Steam bzw Valve untersagt es seinen Kunden die über Steam erworbenen Spiele, die fest an den jeweiligen Account gekoppelt sind, nicht an dritte Weiterverkauft werden dürfen.
Dagegen hatte der Bundesverband für Verbraucher Valve verklagt, und verloren. Als Hintergund sehen die Verbraucherschützer eine Benachteiligung des Onlinekunden, weil dieser seine Digital erworbene Software nicht an andere Steamaccountbenutzer Verkaufen kann. Die Richter entschieden, dass das angewandte Lizenzierungsmodell von Valve bzw Steam zulässig sei.
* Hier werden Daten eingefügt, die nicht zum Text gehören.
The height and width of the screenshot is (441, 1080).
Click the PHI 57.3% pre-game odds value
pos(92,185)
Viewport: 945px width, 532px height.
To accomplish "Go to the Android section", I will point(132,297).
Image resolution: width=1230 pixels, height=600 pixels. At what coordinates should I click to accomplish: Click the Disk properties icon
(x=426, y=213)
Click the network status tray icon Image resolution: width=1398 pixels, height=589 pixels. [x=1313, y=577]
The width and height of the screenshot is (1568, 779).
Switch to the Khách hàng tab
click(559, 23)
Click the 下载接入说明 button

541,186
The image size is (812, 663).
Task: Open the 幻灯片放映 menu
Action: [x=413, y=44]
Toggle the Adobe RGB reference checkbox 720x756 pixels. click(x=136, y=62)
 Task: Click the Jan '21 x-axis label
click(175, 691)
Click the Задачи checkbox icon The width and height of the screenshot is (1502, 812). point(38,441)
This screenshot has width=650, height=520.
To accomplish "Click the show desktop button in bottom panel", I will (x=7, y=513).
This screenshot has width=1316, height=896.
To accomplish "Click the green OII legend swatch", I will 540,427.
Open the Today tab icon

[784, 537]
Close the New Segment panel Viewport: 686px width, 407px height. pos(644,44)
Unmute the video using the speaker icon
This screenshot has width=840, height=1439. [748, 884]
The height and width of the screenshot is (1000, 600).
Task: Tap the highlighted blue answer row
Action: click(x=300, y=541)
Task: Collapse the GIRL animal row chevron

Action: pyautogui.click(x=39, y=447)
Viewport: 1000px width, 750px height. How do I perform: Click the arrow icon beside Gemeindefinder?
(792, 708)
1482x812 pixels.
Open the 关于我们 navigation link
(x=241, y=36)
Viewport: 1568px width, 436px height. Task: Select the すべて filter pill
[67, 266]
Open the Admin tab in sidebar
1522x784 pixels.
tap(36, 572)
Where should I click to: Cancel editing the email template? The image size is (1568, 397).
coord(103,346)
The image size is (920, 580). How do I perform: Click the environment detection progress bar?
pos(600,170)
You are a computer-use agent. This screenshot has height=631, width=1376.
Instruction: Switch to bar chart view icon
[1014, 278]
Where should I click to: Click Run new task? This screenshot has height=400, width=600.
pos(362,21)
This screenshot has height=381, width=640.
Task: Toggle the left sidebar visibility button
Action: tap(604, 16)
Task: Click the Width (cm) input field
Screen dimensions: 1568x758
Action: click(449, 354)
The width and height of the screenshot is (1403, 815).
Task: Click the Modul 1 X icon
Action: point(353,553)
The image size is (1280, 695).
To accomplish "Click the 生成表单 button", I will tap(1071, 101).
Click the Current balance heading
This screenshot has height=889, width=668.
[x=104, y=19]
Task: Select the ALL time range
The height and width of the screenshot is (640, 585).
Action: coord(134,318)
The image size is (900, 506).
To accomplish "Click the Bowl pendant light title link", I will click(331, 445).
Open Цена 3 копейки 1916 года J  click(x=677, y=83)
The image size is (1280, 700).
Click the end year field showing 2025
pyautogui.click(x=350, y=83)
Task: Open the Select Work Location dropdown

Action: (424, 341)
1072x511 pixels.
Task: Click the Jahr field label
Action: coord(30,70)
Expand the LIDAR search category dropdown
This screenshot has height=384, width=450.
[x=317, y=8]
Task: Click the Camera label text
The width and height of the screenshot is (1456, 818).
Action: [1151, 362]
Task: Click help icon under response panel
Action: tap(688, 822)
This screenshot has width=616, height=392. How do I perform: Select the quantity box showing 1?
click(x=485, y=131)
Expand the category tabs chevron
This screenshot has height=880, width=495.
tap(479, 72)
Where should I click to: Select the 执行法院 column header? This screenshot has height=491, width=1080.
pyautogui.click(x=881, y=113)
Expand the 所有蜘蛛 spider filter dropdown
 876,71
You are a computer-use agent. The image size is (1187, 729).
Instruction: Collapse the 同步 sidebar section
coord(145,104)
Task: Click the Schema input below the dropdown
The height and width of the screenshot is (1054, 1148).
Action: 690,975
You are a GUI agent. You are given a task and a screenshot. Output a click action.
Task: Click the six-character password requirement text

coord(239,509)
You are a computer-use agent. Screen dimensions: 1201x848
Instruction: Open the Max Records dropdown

"Die Entscheidung der Karlsruher Richter schafft endlich Rechtssicherheit für Anbieter und Nutzer im Onlinevertrieb von Medien", sagte der Vertreter des Spieleherstellers, Rechtsanwalt Georg Fechner. Der Bundesverband der Verbraucherzentralen hat bislang auf einen Kommentar zu dem Urteil verzichtet. Man warte ersteinmal ab, bis die schriftliche Urteilsbegründung in einigen Wochen vorliegen soll.